NEW HYDE PARK, NY- Kimco Realty Corp. said late Monday afternoon it’s issuing seven million shares of preferred stock worth $175 million. The locally based retail REIT, led by president and CEO David Henry, said it would use net proceeds to repay $150 million worth of mortgage loans and for general corporate purposes.
Banc of America Securities, Morgan Stanley, UBS Securities and Wells Fargo Securities are the joint book-running managers. Morgan Keegan, Piper Jaffray, RBC Capital Markets and Stifel, Nicolaus & Co. are the co-managers for the offering. The stock offering is expected to be completed on August 30, according to Kimco.
Kimco says its preferred stock issuance is rated BBB- by both Standard & Poor’s and Fitch Ratings, with a Baa2 rating by Moody’s. In a separate release, Fitch says its rating is based on Kimco’s “solid track record as the leading owner of community and neighborhood shopping centers, its large and diversified pool of retail properties, its experienced leasing and management team and its high quality and diversified tenant mix with a well laddered lease expiration schedule.” The REIT currently has a portfolio of 904 retail properties in 43 states as well as Canada and Mexico.

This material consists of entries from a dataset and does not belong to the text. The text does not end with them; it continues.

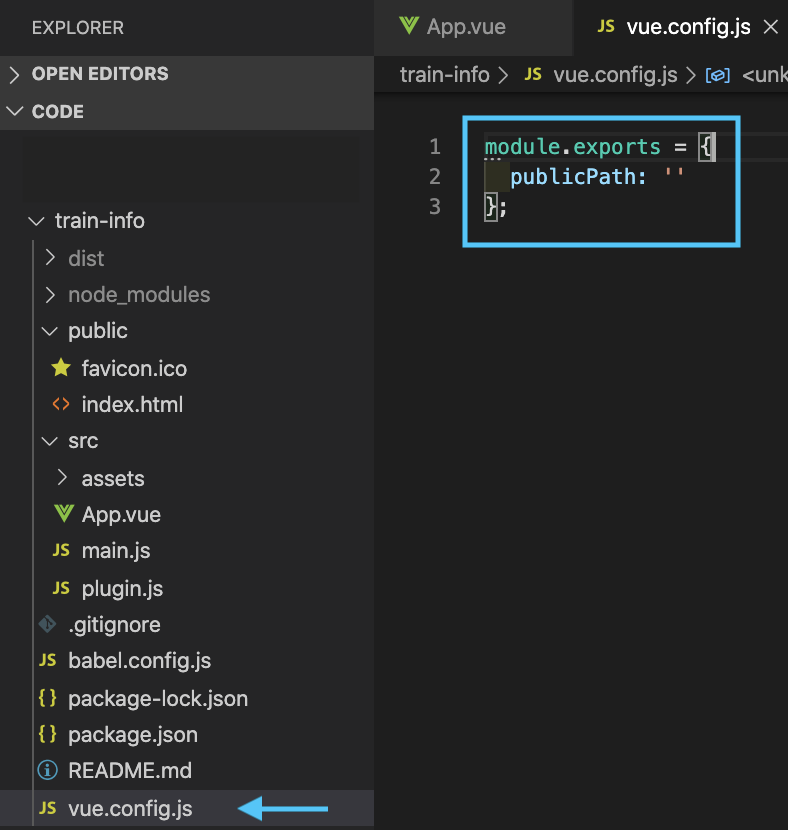Select the vue.config.js editor tab

688,27
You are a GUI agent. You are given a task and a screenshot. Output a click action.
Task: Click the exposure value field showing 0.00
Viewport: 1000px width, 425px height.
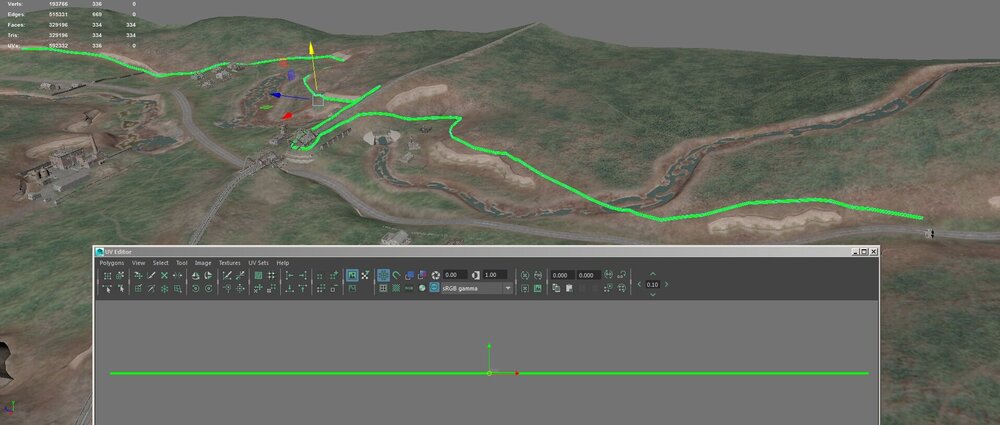pyautogui.click(x=454, y=275)
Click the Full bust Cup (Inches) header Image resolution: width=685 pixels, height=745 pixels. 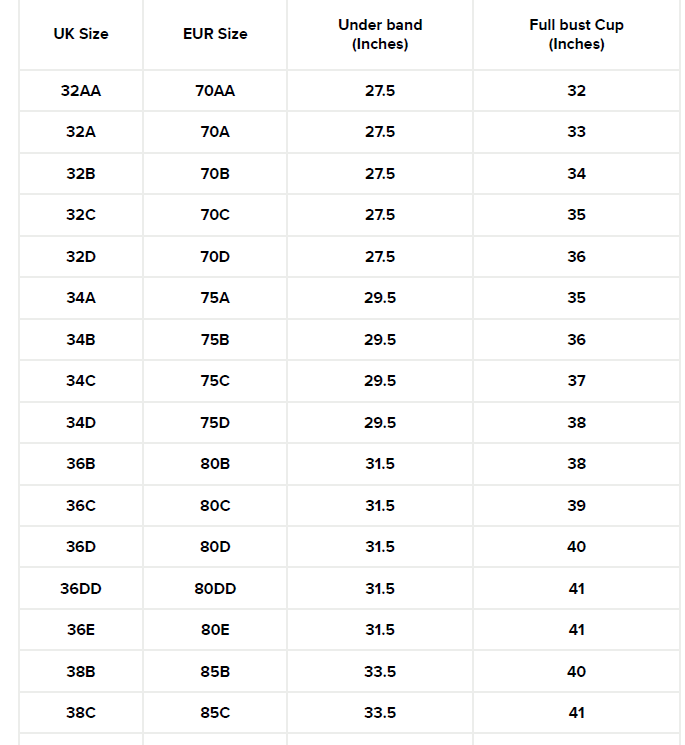pos(576,34)
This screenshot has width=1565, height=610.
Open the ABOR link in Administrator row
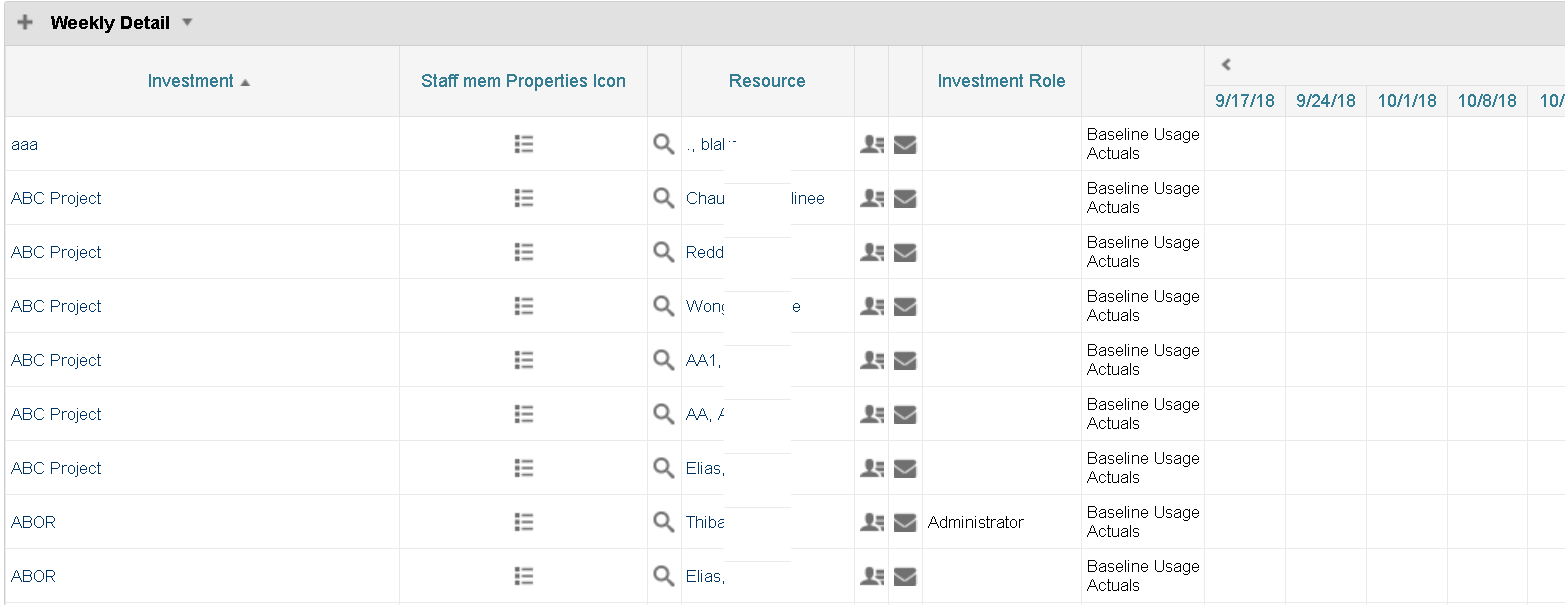click(33, 522)
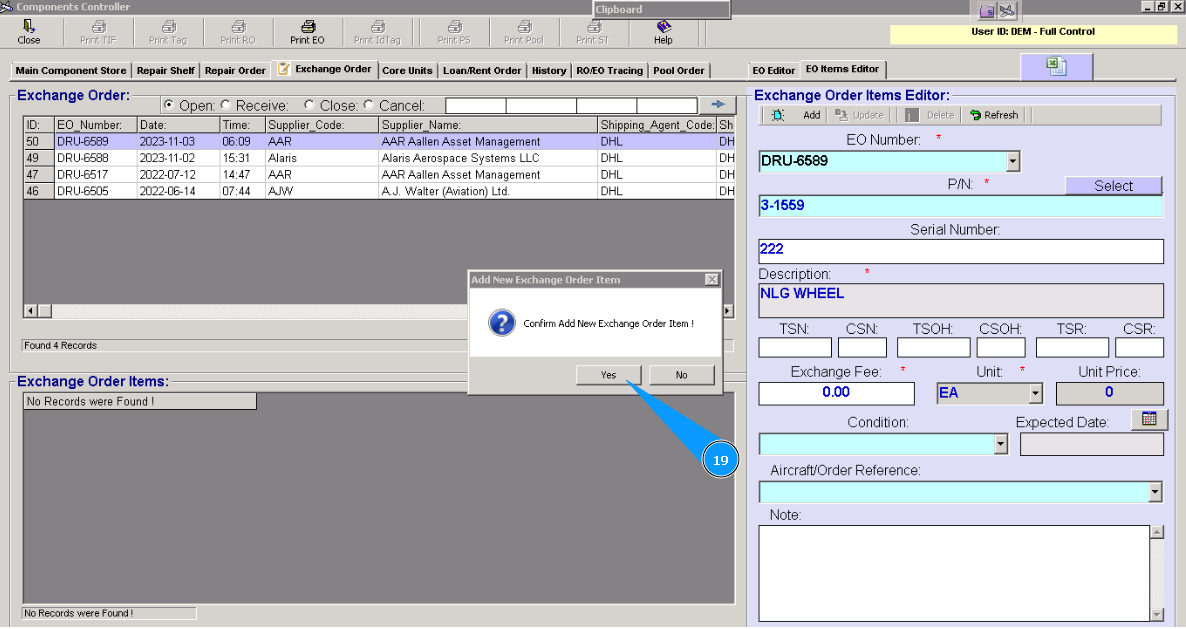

The ratings agency adds, however, that “the current weaknesses in the retail sector” will likely continue to result in weak same-store property performance in the near term. Fitch’s recent ratings of Kimco, including an issuer default rating issued on August 11, also factor in “the higher risk associated with the company’s existing portfolio of non-retail assets, which is targeted for sale over the coming years.” That portfolio, though, represented “a fairly low” 7.3% of total undepreciated assets as of June 30, “and continued to generate healthy FFO returns.”